* [Assignment]:
Could each entry below be written out exactly, with every picture dropped?

* [Extracted data]:
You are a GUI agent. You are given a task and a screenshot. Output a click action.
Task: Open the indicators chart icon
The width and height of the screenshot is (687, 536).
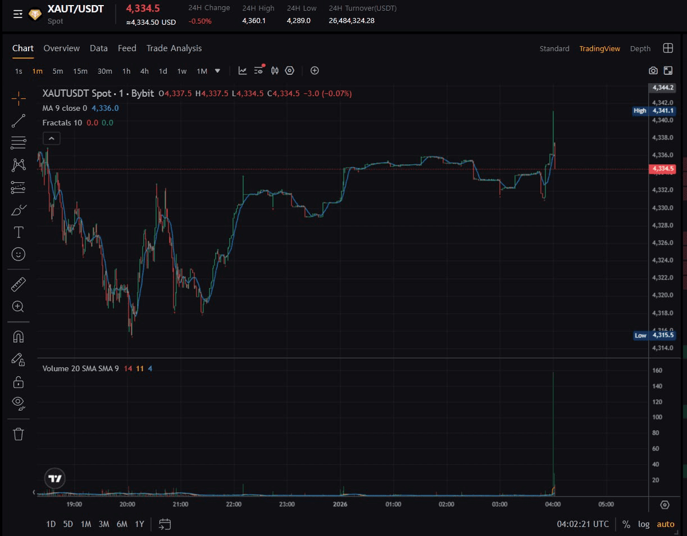coord(243,71)
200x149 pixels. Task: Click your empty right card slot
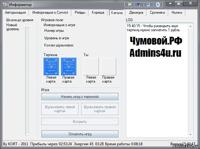click(x=108, y=66)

* [Response to this exercise]:
You are a GUI agent. You are given a task and a screenshot. Output a click action.
Task: Open the indicators chart icon
The width and height of the screenshot is (687, 536).
coord(243,71)
200x149 pixels. Task: Click your empty right card slot
click(x=108, y=66)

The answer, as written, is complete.